We did not find any significant differences in the participants’ level of LTPA with regards to women’s ethnicity and/or mother tongue when we controlled for age, income, perceived health/pain, parity and motivation. This is in contrast to other studies, which demonstrate lower levels of physical activity among immigrant groups [15, 16]. In another multi-ethnic Norwegian sample, 25% complied with the guidelines for physical activity, while this proportion was lower among South Asians (14%) and Middle Easterners (16%) compared with Westerners (35%) [10]. When interpreting our results, it must be considered that we have not validated the PPAQ in the Norwegian, Somali or Urdu language. However, the Norwegian women and native speaking Somali and Urdu women checked the suitability and assurance of the translated questionnaires prior to the study [24, 36].

An important finding from our study was that the women with sufficient LTPA had higher scores of perceived health. Most likely, this indicates physical health as we did not find significant differences in women’s EDS score, measuring anxiety and depression. Improved perceived health is in accordance with the findings of a systematic review on the effectiveness of physical activity interventions on pregnancy-related outcomes among pregnant women, which demonstrated a positive effect of such interventions on the well-being and physical and psychological health of pregnant women [37]. A study conducted among multi-ethnic pregnant women in Singapore showed that women with a lower level of perceived health were more likely to reduce their level of physical activity during pregnancy [16]. This message is important to communicate.

Interestingly, this study found that 93.4% of women with sufficient LTPA and 78.9% of women with insufficient LTPA were motivated to be physically active. It is important to consider that women were asked to report their current motivation for being physically active, and the recent GDM diagnosis may have been one reason for this motivation. A study conducted among 467 healthy pregnant women analysed women’s readiness to become or remain physically active according to the trans-theoretical model of change (TTM) [38]. Most of the participants classified as inactive showed a high motivational readiness or intention to increase their physical activity level. The results showed that receiving advice from health professionals to exercise during pregnancy increased their likelihood of being in stages 4–5 on the scale of readiness to change exercise habits, while higher age, multi-parity, pre-pregnancy overweight, unhealthy eating habits, pelvic girdle pain and urinary incontinence were more prevalent in women with low readiness to change their exercise habits (stages 1–3).
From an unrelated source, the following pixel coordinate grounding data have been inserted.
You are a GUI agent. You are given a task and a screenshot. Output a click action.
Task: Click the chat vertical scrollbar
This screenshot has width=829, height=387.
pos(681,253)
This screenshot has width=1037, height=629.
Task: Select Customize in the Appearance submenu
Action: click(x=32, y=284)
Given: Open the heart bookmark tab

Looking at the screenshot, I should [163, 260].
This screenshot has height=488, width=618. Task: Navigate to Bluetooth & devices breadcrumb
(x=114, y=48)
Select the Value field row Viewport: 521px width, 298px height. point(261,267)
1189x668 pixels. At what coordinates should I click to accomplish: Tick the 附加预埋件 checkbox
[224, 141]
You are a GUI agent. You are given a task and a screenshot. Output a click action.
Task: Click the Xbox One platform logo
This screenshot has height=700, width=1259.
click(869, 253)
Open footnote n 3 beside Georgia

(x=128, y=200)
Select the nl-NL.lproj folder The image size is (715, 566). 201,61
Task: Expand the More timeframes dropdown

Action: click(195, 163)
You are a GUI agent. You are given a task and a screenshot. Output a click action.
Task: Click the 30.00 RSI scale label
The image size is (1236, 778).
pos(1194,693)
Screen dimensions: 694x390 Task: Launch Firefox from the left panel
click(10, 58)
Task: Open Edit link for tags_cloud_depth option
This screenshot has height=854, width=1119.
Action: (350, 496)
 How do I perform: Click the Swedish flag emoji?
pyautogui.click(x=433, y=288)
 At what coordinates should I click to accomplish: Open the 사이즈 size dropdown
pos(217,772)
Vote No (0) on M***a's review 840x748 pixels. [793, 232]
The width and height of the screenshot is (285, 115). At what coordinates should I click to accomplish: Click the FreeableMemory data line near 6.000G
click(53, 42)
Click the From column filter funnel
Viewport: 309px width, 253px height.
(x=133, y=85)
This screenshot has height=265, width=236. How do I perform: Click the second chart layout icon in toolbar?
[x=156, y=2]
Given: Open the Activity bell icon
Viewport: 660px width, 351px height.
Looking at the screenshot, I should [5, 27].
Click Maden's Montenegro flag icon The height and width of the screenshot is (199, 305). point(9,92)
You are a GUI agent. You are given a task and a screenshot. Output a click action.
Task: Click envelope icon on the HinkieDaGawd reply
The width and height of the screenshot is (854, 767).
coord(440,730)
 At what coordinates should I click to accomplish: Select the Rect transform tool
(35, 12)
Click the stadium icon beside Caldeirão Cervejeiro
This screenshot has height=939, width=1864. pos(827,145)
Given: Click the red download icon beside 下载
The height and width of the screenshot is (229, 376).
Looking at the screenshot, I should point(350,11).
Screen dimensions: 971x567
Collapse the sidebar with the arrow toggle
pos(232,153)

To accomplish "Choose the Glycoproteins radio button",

Motivation for activity was a predictor of the women’s adherence to the national guidelines. Furthermore, significantly more women who had insufficient LTPA reported perceived pain (= 0.027) which might be areason for why these women did not meet the recommendations.

Conclusions and implications

A low joint family income and being over 38 years of age were factors associated with insufficient LTPA in pregnant women. Communication strategies to promote physical activity among pregnant women should be tailored towards women with low socio-economic backgrounds and promote the positive effects of physical activity on individually perceived health.